== Problem to work on ==
All of the data is to be restated word for word.

Data items:
==============================

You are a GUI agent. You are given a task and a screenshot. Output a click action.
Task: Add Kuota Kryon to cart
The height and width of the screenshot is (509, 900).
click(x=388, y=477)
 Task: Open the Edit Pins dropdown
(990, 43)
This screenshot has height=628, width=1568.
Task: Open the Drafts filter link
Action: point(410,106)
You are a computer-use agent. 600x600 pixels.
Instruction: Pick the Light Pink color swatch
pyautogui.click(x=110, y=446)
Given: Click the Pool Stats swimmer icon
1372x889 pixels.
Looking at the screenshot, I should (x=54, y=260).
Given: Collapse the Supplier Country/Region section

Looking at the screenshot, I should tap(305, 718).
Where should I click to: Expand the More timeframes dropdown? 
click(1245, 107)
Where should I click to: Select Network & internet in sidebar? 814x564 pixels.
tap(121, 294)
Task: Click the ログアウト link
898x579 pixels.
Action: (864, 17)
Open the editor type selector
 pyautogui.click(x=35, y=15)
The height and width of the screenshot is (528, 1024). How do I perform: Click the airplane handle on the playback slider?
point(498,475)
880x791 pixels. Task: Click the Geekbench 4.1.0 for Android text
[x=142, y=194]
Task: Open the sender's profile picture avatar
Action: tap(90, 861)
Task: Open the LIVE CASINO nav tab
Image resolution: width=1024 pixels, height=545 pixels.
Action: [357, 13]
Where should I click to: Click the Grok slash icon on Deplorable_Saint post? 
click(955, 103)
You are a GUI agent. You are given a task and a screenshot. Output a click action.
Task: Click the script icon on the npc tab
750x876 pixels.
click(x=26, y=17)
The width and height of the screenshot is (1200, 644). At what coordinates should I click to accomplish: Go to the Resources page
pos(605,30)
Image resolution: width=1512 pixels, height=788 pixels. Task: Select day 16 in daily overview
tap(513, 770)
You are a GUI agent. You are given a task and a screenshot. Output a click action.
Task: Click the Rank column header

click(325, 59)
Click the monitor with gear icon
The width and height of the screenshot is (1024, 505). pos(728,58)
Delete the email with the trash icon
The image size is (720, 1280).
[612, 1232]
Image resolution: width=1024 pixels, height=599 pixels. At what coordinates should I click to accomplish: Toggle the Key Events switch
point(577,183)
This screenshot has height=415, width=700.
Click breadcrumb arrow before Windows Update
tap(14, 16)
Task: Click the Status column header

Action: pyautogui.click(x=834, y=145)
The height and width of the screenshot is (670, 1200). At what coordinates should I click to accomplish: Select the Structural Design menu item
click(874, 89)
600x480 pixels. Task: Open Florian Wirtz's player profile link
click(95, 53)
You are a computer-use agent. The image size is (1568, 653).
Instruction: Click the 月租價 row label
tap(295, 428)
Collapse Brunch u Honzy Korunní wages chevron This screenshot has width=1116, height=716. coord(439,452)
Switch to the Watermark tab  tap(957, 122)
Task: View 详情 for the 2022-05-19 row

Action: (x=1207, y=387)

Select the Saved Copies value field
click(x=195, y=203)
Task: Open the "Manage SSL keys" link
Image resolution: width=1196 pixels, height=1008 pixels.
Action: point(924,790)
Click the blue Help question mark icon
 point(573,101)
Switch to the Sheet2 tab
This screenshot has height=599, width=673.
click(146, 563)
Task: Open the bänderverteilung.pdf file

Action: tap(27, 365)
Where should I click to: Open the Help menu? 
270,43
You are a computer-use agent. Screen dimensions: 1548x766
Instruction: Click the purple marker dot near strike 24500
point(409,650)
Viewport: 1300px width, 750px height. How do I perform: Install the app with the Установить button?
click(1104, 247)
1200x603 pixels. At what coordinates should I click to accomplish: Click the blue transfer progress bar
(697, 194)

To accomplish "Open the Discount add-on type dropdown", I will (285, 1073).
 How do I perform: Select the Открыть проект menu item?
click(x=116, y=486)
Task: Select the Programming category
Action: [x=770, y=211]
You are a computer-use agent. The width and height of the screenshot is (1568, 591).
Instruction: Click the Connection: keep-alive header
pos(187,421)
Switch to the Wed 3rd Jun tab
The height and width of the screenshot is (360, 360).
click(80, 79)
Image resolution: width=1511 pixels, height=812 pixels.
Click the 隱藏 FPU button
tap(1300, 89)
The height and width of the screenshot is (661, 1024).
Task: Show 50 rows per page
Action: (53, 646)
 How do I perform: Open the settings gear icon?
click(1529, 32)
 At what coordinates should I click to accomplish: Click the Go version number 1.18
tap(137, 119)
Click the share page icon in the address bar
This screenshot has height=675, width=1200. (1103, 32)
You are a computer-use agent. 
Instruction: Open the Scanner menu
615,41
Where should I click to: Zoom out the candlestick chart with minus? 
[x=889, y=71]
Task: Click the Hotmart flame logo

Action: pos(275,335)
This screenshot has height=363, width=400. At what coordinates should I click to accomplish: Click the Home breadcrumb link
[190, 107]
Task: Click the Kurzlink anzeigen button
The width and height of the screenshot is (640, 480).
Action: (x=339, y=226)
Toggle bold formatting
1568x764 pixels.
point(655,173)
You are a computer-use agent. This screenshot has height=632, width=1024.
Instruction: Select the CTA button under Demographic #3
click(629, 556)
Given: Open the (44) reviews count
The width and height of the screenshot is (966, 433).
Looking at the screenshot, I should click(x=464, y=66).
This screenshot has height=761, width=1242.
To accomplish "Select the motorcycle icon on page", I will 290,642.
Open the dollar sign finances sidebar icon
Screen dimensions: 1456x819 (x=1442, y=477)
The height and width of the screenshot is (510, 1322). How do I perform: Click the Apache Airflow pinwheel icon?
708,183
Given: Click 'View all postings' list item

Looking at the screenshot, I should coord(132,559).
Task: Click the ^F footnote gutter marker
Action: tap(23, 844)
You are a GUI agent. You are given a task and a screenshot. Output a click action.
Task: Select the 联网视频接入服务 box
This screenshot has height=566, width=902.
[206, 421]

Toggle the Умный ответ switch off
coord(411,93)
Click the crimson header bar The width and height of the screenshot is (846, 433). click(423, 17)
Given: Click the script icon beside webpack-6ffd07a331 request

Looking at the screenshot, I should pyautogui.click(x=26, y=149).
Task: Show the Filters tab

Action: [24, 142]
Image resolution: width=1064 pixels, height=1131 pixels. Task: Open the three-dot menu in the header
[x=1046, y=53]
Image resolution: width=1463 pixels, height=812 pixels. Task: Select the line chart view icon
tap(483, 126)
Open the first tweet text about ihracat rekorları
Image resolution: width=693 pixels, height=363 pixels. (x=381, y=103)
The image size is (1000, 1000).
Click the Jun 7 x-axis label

==============================

== Reply ==
You are a GUI agent. You are given a task and a screenshot. Output a click action.
Task: Add Kuota Kryon to cart
The height and width of the screenshot is (509, 900).
click(x=388, y=477)
 Task: Open the Edit Pins dropdown
(990, 43)
This screenshot has height=628, width=1568.
Task: Open the Drafts filter link
Action: point(410,106)
You are a computer-use agent. 600x600 pixels.
Instruction: Pick the Light Pink color swatch
pyautogui.click(x=110, y=446)
Given: Click the Pool Stats swimmer icon
1372x889 pixels.
Looking at the screenshot, I should (x=54, y=260).
Given: Collapse the Supplier Country/Region section

Looking at the screenshot, I should tap(305, 718).
Where should I click to: Expand the More timeframes dropdown? 
click(1245, 107)
Where should I click to: Select Network & internet in sidebar? 814x564 pixels.
tap(121, 294)
Task: Click the ログアウト link
898x579 pixels.
Action: (864, 17)
Open the editor type selector
 pyautogui.click(x=35, y=15)
The height and width of the screenshot is (528, 1024). How do I perform: Click the airplane handle on the playback slider?
point(498,475)
880x791 pixels. Task: Click the Geekbench 4.1.0 for Android text
[x=142, y=194]
Task: Open the sender's profile picture avatar
Action: tap(90, 861)
Task: Open the LIVE CASINO nav tab
Image resolution: width=1024 pixels, height=545 pixels.
Action: [357, 13]
Where should I click to: Click the Grok slash icon on Deplorable_Saint post? 
click(955, 103)
You are a GUI agent. You are given a task and a screenshot. Output a click action.
Task: Click the script icon on the npc tab
750x876 pixels.
click(x=26, y=17)
The width and height of the screenshot is (1200, 644). At what coordinates should I click to accomplish: Go to the Resources page
pos(605,30)
Image resolution: width=1512 pixels, height=788 pixels. Task: Select day 16 in daily overview
tap(513, 770)
You are a GUI agent. You are given a task and a screenshot. Output a click action.
Task: Click the Rank column header

click(325, 59)
Click the monitor with gear icon
The width and height of the screenshot is (1024, 505). pos(728,58)
Delete the email with the trash icon
The image size is (720, 1280).
[612, 1232]
Image resolution: width=1024 pixels, height=599 pixels. At what coordinates should I click to accomplish: Toggle the Key Events switch
point(577,183)
This screenshot has height=415, width=700.
Click breadcrumb arrow before Windows Update
tap(14, 16)
Task: Click the Status column header

Action: pyautogui.click(x=834, y=145)
The height and width of the screenshot is (670, 1200). At what coordinates should I click to accomplish: Select the Structural Design menu item
click(874, 89)
600x480 pixels. Task: Open Florian Wirtz's player profile link
click(95, 53)
You are a computer-use agent. The image size is (1568, 653).
Instruction: Click the 月租價 row label
tap(295, 428)
Collapse Brunch u Honzy Korunní wages chevron This screenshot has width=1116, height=716. coord(439,452)
Switch to the Watermark tab  tap(957, 122)
Task: View 详情 for the 2022-05-19 row

Action: (x=1207, y=387)

Select the Saved Copies value field
click(x=195, y=203)
Task: Open the "Manage SSL keys" link
Image resolution: width=1196 pixels, height=1008 pixels.
Action: point(924,790)
Click the blue Help question mark icon
 point(573,101)
Switch to the Sheet2 tab
This screenshot has height=599, width=673.
click(146, 563)
Task: Open the bänderverteilung.pdf file

Action: tap(27, 365)
Where should I click to: Open the Help menu? 
270,43
You are a computer-use agent. Screen dimensions: 1548x766
Instruction: Click the purple marker dot near strike 24500
point(409,650)
Viewport: 1300px width, 750px height. How do I perform: Install the app with the Установить button?
click(1104, 247)
1200x603 pixels. At what coordinates should I click to accomplish: Click the blue transfer progress bar
(697, 194)

To accomplish "Open the Discount add-on type dropdown", I will (285, 1073).
 How do I perform: Select the Открыть проект menu item?
click(x=116, y=486)
Task: Select the Programming category
Action: [x=770, y=211]
You are a computer-use agent. The width and height of the screenshot is (1568, 591).
Instruction: Click the Connection: keep-alive header
pos(187,421)
Switch to the Wed 3rd Jun tab
The height and width of the screenshot is (360, 360).
click(80, 79)
Image resolution: width=1511 pixels, height=812 pixels.
Click the 隱藏 FPU button
tap(1300, 89)
The height and width of the screenshot is (661, 1024).
Task: Show 50 rows per page
Action: (53, 646)
 How do I perform: Open the settings gear icon?
click(1529, 32)
 At what coordinates should I click to accomplish: Click the Go version number 1.18
tap(137, 119)
Click the share page icon in the address bar
This screenshot has height=675, width=1200. (1103, 32)
You are a computer-use agent. 
Instruction: Open the Scanner menu
615,41
Where should I click to: Zoom out the candlestick chart with minus? 
[x=889, y=71]
Task: Click the Hotmart flame logo

Action: pos(275,335)
This screenshot has height=363, width=400. At what coordinates should I click to accomplish: Click the Home breadcrumb link
[190, 107]
Task: Click the Kurzlink anzeigen button
The width and height of the screenshot is (640, 480).
Action: (x=339, y=226)
Toggle bold formatting
1568x764 pixels.
point(655,173)
You are a computer-use agent. This screenshot has height=632, width=1024.
Instruction: Select the CTA button under Demographic #3
click(629, 556)
Given: Open the (44) reviews count
The width and height of the screenshot is (966, 433).
Looking at the screenshot, I should click(x=464, y=66).
This screenshot has height=761, width=1242.
To accomplish "Select the motorcycle icon on page", I will 290,642.
Open the dollar sign finances sidebar icon
Screen dimensions: 1456x819 (x=1442, y=477)
The height and width of the screenshot is (510, 1322). How do I perform: Click the Apache Airflow pinwheel icon?
708,183
Given: Click 'View all postings' list item

Looking at the screenshot, I should coord(132,559).
Task: Click the ^F footnote gutter marker
Action: tap(23, 844)
You are a GUI agent. You are given a task and a screenshot. Output a click action.
Task: Select the 联网视频接入服务 box
This screenshot has height=566, width=902.
[206, 421]

Toggle the Умный ответ switch off
coord(411,93)
Click the crimson header bar The width and height of the screenshot is (846, 433). click(423, 17)
Given: Click the script icon beside webpack-6ffd07a331 request

Looking at the screenshot, I should pyautogui.click(x=26, y=149).
Task: Show the Filters tab

Action: [24, 142]
Image resolution: width=1064 pixels, height=1131 pixels. Task: Open the three-dot menu in the header
[x=1046, y=53]
Image resolution: width=1463 pixels, height=812 pixels. Task: Select the line chart view icon
tap(483, 126)
Open the first tweet text about ihracat rekorları
Image resolution: width=693 pixels, height=363 pixels. (x=381, y=103)
The image size is (1000, 1000).
Click the Jun 7 x-axis label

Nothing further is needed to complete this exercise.